From the passage below on teaching the nature of science, quote the part starting with "The way out" and going on through "and socio-scientific decision-making.".
*** Extracted text Section Begins ***
Teacher education is equally culpable for the lack of accurate and effective NOS instruction in schools. Too few preservice science teacher education programs require any coursework in the history and nature of science (Backhus and Thompson 2006) and too little time exists in science methods courses to promote a deep and robust understanding of the NOS and NOS pedagogy, and prepare teachers for the fierce institutional constraints they may face in attempting to teach about the history and nature of science. In programs where history and nature of science courses do exist, they too often are designed for graduate students and not required of preservice science teachers. And even in programs where a NOS course is required of graduate students, much further study in the history, philosophy and sociology of science is required of science teacher educators before they are in a sufficient position to promote meaningful attention to the NOS in science education and conduct high quality scholarship.

Quite frankly, most efforts to improve science teacher education and science teaching and learning have not been progressive. If they were, then science standards documents, requirements for science teacher licensure, science teacher education programs, and high stakes science exams would synergistically promote an education in science which would require significant attention to the history and nature of science. Instead, what we have is a potpourri of initiatives, often at odds with one another, that result in a disjointed and confused science teaching landscape that largely promotes training in science – and a poor one at that. Many socio-scientific issues that appear controversial to the general public (e.g., biological evolution, climate change, vaccinations) are largely a result of poor NOS understanding. Science teachers and their students are the casualties of this deplorable situation, and the impact is clearly evident in personal and societal decision-making.

The way out of this morass will be challenging. Despite the already existing wealth of knowledge regarding teaching and learning about the NOS, much work remains. Future conceptual and empirical work should be directed toward:
  • Providing compelling arguments and evidence for what about the NOS is important for students to understand and what level of understanding is desired and reasonable for science literacy and informed personal and socio-scientific decision-making.

  • Determining what depth of history and nature of science understanding science teachers must possess in order to accurately and meaningfully engage students in learning about the NOS.
*** Extracted text Section Ends ***
*** Data listing Section Begins ***
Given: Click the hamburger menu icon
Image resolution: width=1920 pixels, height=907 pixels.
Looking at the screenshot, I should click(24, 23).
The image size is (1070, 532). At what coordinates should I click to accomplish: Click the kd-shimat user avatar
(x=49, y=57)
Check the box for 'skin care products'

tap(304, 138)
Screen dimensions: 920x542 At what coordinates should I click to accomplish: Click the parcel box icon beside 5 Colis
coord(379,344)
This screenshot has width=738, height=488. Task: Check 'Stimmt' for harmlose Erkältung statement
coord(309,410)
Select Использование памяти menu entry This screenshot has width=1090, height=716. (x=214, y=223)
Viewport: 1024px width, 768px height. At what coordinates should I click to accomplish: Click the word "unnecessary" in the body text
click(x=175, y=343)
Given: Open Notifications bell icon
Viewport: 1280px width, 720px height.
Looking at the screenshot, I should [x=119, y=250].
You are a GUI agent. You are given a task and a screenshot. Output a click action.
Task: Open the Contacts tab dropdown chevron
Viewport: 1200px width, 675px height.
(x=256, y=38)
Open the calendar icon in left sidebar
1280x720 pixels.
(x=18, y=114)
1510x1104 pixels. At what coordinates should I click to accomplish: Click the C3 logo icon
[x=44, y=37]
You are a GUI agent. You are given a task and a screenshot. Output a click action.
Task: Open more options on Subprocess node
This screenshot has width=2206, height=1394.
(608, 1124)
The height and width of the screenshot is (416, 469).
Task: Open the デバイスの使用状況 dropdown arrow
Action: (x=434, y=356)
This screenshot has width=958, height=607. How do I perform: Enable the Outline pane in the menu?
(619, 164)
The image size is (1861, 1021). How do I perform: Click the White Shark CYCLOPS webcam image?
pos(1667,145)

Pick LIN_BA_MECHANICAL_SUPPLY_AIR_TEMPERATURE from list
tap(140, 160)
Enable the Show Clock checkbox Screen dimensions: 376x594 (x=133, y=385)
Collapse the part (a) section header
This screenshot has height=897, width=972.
*** Data listing Section Ends ***
_Final answer_
The way out of this morass will be challenging. Despite the already existing wealth of knowledge regarding teaching and learning about the NOS, much work remains. Future conceptual and empirical work should be directed toward:
  • Providing compelling arguments and evidence for what about the NOS is important for students to understand and what level of understanding is desired and reasonable for science literacy and informed personal and socio-scientific decision-making.